:: Task objective ::
Pictures are to be left out; every line from the one that holds "Instruction: Click the screenshot camera icon" to the end of the data is to be retyped exactly.

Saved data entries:
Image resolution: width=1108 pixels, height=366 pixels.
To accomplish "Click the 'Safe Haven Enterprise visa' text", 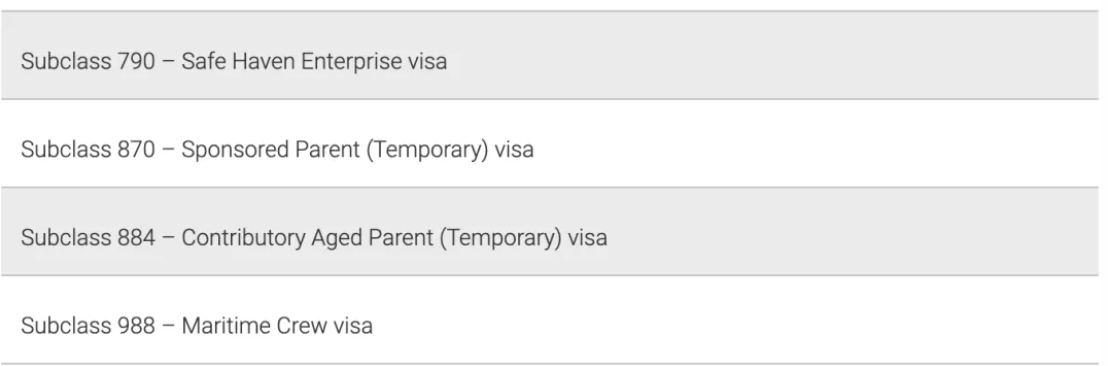I will click(314, 61).
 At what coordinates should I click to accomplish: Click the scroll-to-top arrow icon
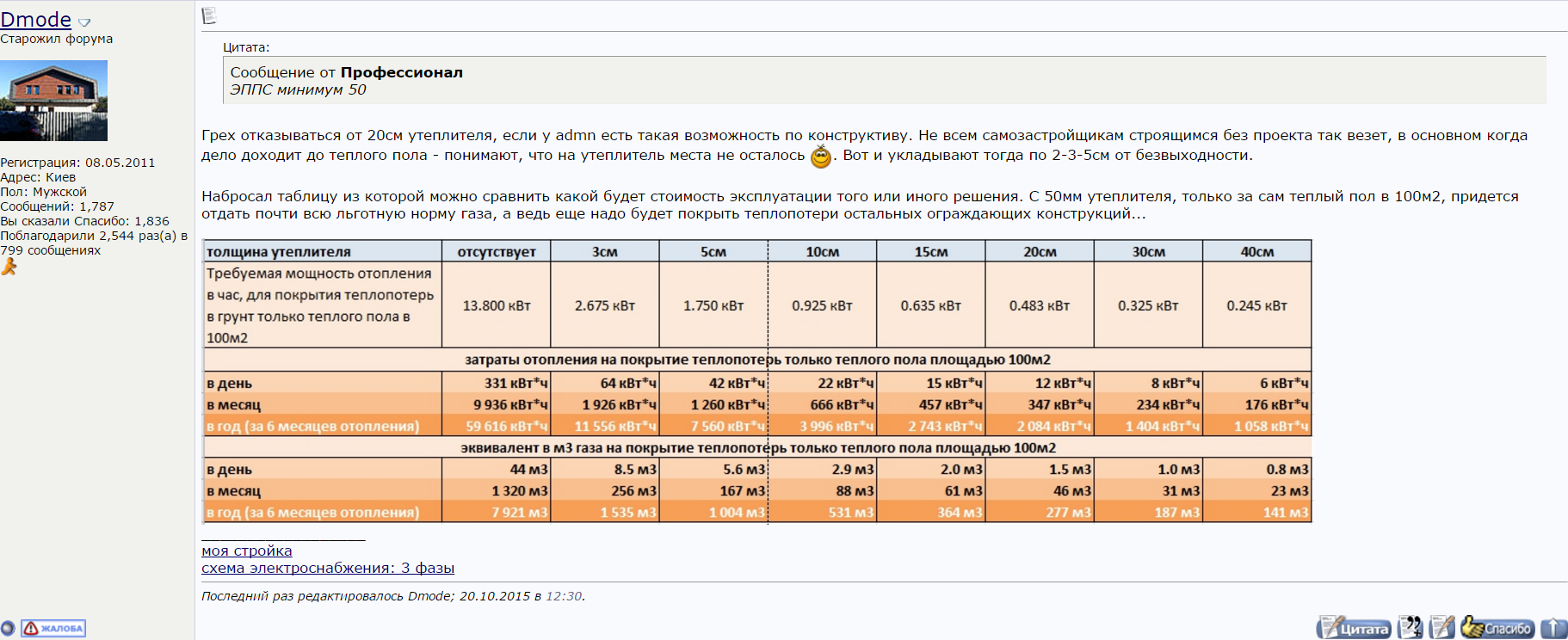1553,628
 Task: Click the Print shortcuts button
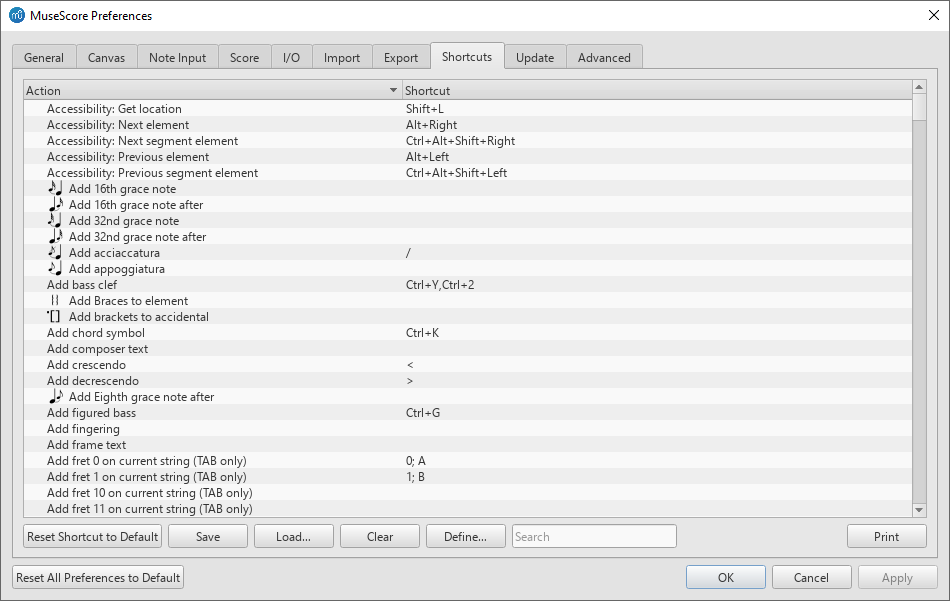click(887, 536)
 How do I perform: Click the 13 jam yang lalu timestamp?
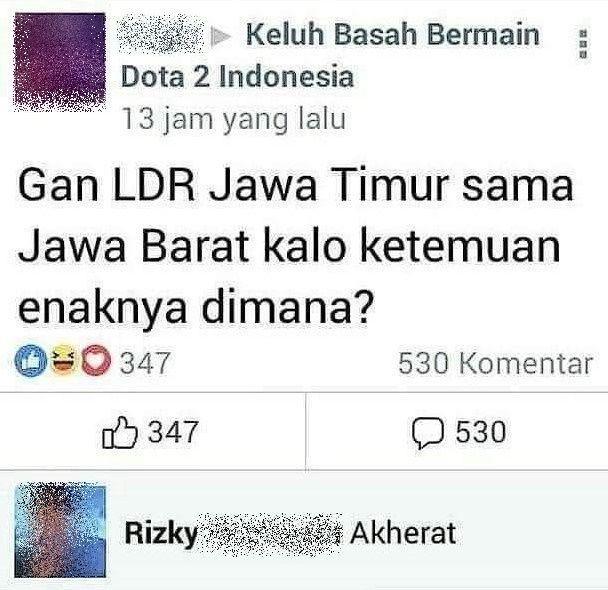233,119
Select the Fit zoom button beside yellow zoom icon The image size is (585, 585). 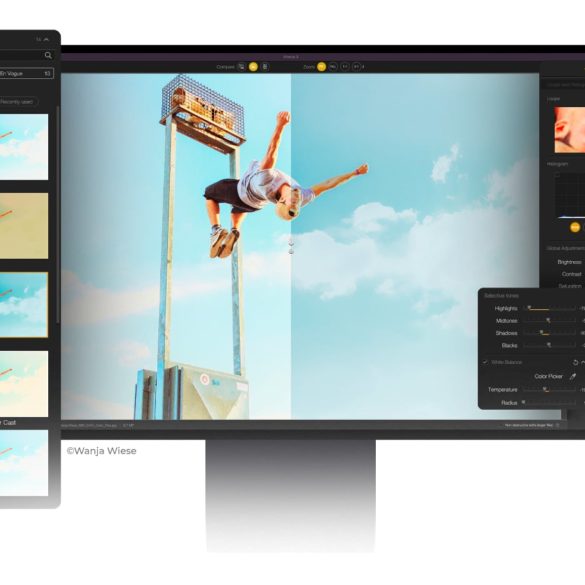coord(333,67)
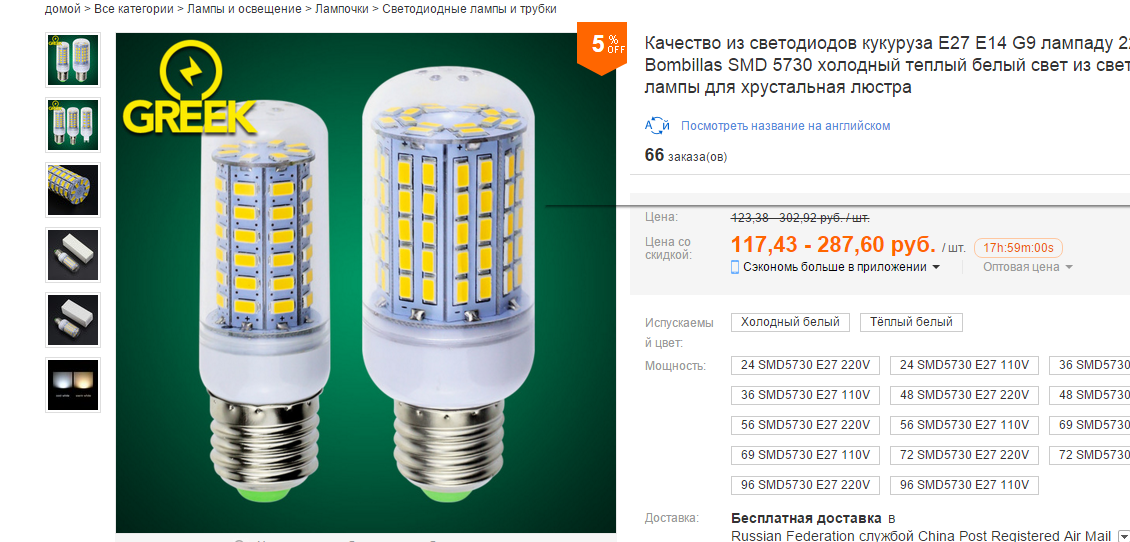Open the thumbnail of the bulb lying sideways
The image size is (1130, 542).
[73, 190]
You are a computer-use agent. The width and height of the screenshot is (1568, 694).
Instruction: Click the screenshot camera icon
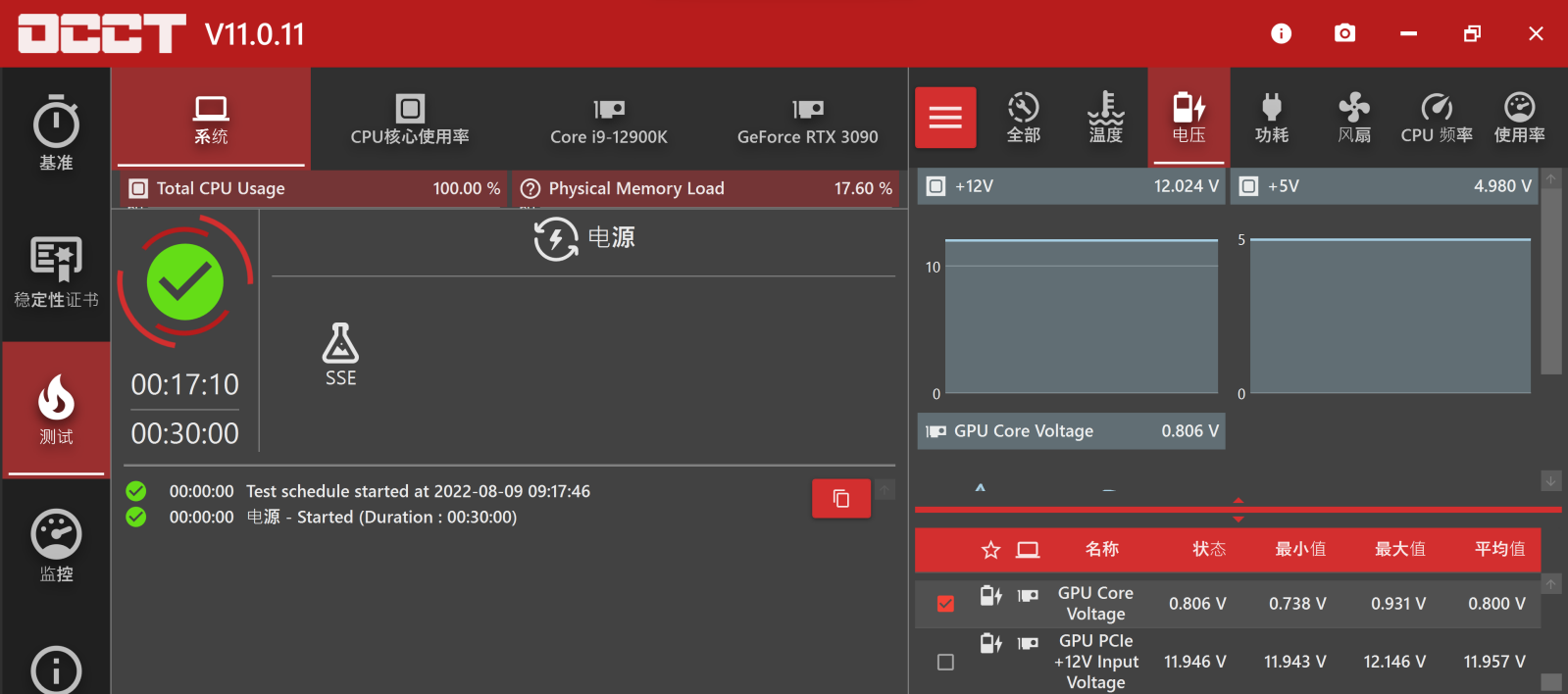[x=1344, y=33]
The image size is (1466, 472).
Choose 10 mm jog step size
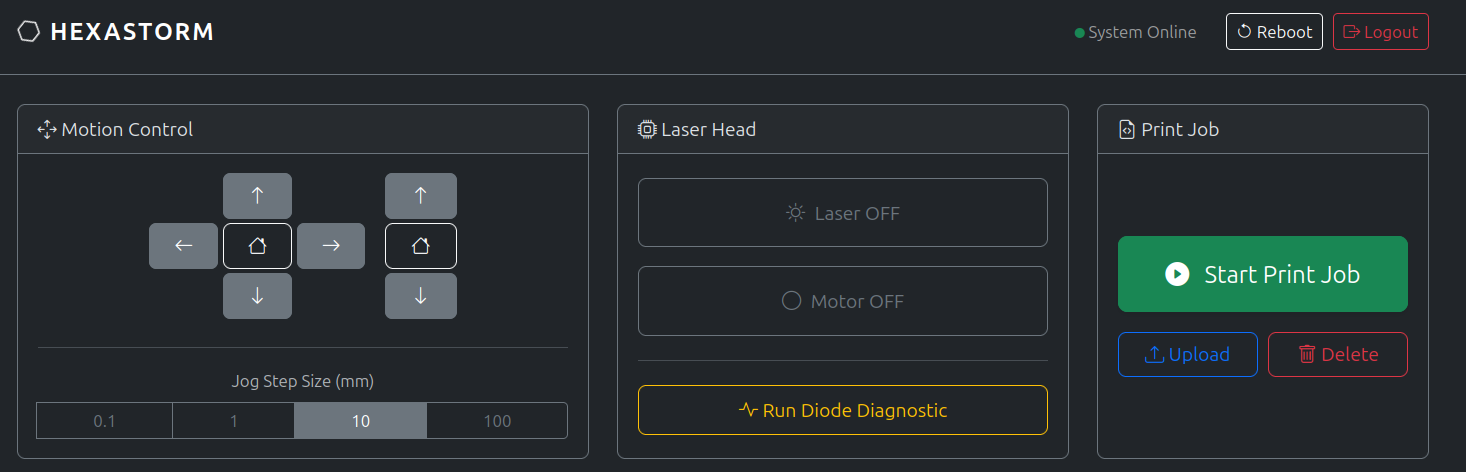click(361, 421)
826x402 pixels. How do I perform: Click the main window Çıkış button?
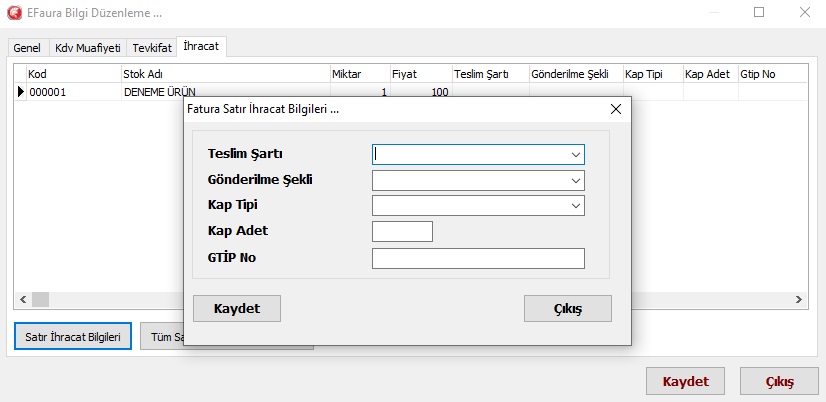click(x=779, y=382)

:: Final answer ::
Instruction: Click the screenshot camera icon
[x=1344, y=33]
The image size is (1466, 472).
Choose 10 mm jog step size
click(361, 421)
826x402 pixels. How do I perform: Click the main window Çıkış button?
click(x=779, y=382)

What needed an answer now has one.